**Work task:** In the listing below, the answer starts at the line that has "Screen dimensions: 453x339" and stops after the line that has "Image resolution: width=663"; please repeat that part exactly and nothing more.

____________

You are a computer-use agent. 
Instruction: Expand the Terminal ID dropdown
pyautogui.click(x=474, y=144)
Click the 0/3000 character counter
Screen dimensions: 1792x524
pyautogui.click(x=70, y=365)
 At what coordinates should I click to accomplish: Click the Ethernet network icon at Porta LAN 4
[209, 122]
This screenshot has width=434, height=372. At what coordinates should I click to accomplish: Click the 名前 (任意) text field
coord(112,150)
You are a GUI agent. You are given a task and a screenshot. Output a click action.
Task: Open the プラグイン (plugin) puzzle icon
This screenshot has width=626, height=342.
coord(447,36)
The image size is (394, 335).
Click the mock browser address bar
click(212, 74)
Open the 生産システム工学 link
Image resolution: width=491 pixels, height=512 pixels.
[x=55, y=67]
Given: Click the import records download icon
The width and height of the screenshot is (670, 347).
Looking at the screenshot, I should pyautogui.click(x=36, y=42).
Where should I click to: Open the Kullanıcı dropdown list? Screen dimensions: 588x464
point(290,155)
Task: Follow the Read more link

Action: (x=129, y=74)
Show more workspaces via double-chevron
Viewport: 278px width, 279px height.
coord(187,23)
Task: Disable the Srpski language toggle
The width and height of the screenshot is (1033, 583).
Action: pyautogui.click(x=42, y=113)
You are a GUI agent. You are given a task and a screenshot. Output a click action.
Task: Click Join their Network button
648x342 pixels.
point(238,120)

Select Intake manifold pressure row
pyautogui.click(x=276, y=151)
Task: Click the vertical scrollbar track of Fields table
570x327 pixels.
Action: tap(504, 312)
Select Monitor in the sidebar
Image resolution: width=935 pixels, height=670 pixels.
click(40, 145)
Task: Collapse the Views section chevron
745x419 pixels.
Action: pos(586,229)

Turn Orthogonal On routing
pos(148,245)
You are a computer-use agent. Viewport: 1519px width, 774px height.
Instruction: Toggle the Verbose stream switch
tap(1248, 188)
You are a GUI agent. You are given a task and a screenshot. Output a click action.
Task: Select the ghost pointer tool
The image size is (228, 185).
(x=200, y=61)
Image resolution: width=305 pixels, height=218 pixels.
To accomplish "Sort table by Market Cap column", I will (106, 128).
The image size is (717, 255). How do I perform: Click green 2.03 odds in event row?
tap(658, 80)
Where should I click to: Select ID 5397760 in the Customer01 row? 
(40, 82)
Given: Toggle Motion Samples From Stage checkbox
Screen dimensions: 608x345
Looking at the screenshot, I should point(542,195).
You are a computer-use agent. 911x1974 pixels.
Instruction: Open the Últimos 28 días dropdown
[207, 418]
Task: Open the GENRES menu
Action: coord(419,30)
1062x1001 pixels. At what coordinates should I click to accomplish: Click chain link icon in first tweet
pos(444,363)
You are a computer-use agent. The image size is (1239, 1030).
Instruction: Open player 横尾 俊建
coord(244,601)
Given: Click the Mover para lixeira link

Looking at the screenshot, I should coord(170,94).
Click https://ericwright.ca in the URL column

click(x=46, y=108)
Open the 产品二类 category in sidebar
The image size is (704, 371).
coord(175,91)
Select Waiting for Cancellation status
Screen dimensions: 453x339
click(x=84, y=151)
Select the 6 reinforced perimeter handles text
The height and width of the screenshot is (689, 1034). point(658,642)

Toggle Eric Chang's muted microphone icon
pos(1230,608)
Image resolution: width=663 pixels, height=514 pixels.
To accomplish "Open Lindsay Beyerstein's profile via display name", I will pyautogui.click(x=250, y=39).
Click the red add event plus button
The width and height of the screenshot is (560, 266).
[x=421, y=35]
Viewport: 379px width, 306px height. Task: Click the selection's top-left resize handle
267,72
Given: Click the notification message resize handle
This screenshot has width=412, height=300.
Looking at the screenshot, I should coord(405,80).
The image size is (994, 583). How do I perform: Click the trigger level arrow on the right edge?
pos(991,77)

____________

**Response area:**
Screen dimensions: 453x339
click(x=84, y=151)
Select the 6 reinforced perimeter handles text
The height and width of the screenshot is (689, 1034). point(658,642)

Toggle Eric Chang's muted microphone icon
pos(1230,608)
Image resolution: width=663 pixels, height=514 pixels.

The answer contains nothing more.